■ Task input:
§ §

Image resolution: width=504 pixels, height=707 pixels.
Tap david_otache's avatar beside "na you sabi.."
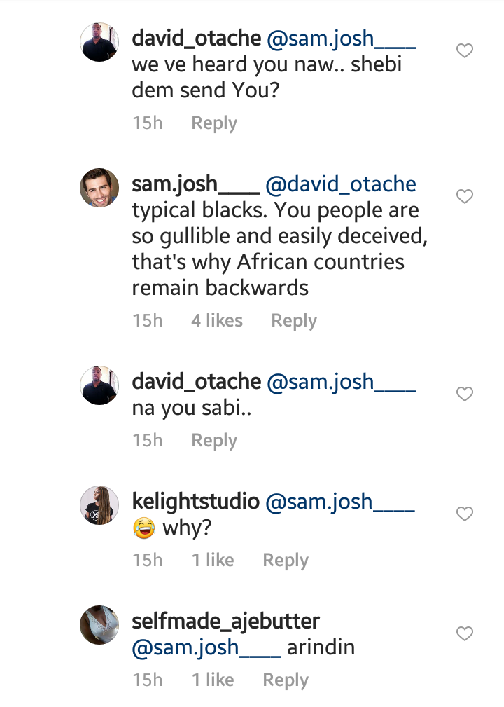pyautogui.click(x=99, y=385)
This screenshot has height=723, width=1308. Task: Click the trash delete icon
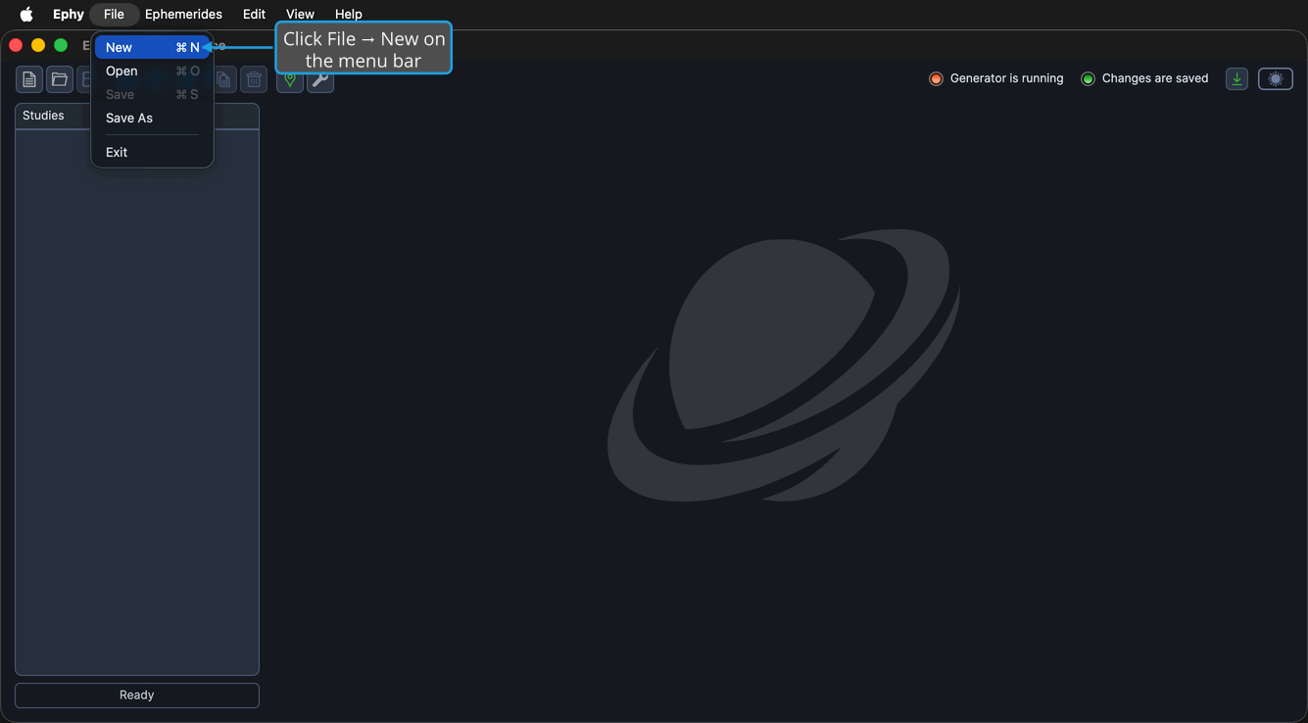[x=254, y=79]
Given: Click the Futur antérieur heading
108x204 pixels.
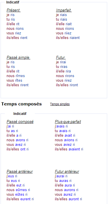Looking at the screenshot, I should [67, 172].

§ §

■ Task: Your task is to reproduce all of the material exactly. The pictures stay out.

■ Result:
Image resolution: width=504 pixels, height=707 pixels.
Tap david_otache's avatar beside "na you sabi.."
pyautogui.click(x=99, y=385)
This screenshot has height=723, width=1308. Task: Click the trash delete icon
[x=254, y=79]
Given: Click the Futur antérieur heading
108x204 pixels.
Looking at the screenshot, I should [67, 172].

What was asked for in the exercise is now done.